* Work task *
In the entries that follow, the line with "Viewport: 276px width, 241px height." opens the range and the line with "Open the Fast" closes it; repeat that range exactly, both lines included.

* Given records *
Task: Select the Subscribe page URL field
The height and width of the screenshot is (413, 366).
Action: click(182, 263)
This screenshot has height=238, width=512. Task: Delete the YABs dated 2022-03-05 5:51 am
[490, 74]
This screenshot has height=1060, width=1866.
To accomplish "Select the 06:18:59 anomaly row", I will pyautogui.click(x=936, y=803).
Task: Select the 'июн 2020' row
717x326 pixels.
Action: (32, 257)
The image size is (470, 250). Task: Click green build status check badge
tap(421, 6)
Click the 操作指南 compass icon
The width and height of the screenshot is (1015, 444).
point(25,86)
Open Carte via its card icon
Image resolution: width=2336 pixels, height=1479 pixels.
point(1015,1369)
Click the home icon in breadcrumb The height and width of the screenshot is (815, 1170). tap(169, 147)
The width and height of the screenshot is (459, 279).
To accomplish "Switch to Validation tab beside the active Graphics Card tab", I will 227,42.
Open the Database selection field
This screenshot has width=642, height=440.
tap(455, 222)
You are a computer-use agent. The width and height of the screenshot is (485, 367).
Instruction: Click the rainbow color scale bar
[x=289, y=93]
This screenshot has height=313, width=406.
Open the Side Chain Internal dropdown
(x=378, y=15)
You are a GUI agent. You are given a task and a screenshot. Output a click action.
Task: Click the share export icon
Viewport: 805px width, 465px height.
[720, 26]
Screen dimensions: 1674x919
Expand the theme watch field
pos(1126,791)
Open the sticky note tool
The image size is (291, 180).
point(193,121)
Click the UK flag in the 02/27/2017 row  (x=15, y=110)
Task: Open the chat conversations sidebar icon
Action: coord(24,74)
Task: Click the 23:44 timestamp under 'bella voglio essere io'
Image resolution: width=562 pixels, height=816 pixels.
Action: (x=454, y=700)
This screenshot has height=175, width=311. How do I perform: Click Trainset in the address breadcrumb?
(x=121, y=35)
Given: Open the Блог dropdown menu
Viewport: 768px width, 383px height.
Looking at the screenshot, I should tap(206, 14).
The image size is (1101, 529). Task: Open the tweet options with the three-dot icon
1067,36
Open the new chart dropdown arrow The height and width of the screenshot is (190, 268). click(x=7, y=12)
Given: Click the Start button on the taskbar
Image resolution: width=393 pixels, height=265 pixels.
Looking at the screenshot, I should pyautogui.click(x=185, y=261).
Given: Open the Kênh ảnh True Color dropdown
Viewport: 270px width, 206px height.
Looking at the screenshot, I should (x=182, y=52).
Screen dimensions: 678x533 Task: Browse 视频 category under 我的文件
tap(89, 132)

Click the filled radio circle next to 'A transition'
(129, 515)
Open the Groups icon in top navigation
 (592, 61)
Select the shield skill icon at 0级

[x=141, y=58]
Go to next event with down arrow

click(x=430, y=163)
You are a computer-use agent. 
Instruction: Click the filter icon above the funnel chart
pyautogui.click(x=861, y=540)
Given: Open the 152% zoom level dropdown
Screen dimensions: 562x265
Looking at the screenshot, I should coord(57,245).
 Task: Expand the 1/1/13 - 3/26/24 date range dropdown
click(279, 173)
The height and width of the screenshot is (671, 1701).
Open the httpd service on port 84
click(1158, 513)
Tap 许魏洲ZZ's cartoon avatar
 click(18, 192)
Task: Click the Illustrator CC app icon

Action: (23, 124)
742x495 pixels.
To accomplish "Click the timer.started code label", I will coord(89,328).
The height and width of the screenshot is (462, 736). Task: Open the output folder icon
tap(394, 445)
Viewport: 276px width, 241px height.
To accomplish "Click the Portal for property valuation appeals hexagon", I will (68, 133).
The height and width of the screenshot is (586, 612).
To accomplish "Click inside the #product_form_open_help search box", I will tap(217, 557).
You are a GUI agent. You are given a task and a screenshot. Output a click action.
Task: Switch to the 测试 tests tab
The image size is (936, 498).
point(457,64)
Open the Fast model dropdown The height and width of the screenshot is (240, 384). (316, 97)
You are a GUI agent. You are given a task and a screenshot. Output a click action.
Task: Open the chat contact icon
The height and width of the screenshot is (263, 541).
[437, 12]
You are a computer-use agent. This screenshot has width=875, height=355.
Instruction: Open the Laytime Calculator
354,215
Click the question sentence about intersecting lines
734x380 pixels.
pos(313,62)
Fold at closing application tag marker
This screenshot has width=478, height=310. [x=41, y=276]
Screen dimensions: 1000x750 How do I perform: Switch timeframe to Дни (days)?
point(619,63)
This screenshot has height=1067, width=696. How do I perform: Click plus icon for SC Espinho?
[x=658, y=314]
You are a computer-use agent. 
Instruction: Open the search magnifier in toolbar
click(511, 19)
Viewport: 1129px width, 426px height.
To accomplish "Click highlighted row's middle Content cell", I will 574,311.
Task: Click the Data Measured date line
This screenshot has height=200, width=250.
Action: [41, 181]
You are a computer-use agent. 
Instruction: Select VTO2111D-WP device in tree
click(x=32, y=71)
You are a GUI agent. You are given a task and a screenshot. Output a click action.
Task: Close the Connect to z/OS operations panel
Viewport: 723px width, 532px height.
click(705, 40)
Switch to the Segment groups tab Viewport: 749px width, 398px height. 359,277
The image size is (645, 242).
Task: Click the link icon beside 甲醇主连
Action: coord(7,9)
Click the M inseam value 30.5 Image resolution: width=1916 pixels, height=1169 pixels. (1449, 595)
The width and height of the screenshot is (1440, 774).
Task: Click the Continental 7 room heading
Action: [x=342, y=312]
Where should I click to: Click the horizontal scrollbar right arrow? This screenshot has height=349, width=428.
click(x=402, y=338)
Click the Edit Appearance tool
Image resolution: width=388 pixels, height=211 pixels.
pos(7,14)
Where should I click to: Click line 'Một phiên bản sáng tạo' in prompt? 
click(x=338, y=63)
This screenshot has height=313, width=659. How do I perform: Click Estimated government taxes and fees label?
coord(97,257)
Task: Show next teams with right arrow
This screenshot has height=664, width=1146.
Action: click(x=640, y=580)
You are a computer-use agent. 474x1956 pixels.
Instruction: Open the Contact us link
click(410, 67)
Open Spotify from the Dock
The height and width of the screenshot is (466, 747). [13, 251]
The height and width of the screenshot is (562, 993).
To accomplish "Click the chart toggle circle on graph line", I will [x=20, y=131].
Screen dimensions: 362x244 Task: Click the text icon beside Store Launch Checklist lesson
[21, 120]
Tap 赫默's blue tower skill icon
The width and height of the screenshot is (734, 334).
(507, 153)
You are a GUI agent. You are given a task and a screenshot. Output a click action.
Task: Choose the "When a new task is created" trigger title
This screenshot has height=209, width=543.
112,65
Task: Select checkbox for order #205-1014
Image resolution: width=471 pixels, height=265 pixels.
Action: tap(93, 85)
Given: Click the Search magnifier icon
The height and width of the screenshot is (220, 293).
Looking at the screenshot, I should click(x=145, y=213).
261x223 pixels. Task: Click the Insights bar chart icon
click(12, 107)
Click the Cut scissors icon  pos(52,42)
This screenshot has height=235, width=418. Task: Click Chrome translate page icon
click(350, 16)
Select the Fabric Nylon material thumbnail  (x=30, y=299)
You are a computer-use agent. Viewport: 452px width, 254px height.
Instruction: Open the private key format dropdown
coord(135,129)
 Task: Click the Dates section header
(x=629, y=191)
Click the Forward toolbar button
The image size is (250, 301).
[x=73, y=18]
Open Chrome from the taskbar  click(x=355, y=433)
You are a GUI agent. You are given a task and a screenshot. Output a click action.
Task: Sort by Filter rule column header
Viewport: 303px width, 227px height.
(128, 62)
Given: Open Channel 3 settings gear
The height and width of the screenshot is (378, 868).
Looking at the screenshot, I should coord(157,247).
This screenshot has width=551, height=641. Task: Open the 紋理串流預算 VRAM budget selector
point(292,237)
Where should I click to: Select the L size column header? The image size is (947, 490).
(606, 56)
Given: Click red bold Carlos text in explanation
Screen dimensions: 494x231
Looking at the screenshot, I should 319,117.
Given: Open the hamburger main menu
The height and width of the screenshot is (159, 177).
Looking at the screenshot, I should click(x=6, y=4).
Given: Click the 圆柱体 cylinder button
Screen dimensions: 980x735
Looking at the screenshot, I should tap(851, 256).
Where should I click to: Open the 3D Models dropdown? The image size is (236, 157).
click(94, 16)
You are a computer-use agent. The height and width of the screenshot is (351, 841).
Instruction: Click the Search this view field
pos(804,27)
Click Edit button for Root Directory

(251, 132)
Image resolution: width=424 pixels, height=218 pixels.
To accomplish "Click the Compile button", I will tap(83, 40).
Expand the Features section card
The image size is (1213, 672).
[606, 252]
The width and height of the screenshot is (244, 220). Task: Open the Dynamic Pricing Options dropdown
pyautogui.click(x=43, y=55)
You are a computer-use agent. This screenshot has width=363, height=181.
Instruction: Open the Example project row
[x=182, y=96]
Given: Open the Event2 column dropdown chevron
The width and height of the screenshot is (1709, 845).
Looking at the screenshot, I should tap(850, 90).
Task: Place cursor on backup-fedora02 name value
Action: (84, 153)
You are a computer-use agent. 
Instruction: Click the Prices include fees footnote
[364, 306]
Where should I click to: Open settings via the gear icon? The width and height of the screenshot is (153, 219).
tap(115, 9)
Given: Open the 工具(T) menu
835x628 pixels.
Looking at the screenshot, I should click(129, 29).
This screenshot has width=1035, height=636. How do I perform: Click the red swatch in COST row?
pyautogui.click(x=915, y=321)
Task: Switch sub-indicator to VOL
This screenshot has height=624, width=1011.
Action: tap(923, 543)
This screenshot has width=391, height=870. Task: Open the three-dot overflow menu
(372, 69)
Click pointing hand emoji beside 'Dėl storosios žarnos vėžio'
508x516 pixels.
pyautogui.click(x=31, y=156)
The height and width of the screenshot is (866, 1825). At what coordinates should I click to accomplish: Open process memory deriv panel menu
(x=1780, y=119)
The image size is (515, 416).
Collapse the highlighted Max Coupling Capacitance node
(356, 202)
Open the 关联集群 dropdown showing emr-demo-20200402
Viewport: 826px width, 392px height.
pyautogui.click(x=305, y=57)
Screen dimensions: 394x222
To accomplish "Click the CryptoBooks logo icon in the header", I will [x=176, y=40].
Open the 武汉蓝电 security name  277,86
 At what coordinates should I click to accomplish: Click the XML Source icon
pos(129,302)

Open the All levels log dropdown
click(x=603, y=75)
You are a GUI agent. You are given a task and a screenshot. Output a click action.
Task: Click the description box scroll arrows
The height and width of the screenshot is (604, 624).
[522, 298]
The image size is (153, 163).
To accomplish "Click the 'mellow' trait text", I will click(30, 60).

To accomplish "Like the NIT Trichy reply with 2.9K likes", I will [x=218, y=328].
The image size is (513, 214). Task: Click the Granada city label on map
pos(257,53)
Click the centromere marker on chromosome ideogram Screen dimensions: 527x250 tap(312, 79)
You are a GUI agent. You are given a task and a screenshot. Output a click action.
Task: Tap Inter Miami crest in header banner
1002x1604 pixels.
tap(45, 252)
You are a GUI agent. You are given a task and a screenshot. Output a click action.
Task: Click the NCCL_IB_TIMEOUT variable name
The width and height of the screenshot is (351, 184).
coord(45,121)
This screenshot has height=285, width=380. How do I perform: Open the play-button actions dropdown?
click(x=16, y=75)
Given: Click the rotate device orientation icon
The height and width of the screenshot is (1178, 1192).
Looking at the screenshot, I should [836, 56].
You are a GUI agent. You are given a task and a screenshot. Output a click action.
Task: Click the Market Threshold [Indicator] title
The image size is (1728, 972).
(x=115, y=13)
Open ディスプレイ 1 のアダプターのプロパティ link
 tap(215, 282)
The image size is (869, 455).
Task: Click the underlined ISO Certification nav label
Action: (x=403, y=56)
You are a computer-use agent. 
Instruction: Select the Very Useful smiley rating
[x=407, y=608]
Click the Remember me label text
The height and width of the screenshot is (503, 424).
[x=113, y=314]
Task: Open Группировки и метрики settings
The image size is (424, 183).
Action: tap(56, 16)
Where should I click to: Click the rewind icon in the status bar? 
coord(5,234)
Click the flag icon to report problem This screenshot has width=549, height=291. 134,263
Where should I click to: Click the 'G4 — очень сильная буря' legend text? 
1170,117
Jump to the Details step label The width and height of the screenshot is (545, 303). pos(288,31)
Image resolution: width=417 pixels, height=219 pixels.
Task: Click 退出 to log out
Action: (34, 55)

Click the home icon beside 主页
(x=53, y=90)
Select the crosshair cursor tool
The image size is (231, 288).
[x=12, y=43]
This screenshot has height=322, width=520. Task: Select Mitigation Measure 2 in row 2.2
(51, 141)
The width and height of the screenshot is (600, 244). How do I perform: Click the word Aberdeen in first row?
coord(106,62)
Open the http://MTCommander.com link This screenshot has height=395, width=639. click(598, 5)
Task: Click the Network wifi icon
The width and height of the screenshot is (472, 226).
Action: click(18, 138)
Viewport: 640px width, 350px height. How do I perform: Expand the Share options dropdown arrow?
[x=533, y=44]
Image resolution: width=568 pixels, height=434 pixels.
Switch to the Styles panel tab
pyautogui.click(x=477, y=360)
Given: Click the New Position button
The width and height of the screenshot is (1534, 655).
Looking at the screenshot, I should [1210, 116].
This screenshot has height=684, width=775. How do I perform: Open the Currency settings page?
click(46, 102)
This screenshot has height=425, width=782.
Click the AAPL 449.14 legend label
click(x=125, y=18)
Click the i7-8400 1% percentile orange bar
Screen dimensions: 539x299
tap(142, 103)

* Answer to this problem *
Viewport: 276px width, 241px height.
To accomplish "Click the Portal for property valuation appeals hexagon", I will (68, 133).
The height and width of the screenshot is (586, 612).
To accomplish "Click inside the #product_form_open_help search box", I will tap(217, 557).
You are a GUI agent. You are given a task and a screenshot. Output a click action.
Task: Switch to the 测试 tests tab
The image size is (936, 498).
point(457,64)
Open the Fast model dropdown The height and width of the screenshot is (240, 384). (316, 97)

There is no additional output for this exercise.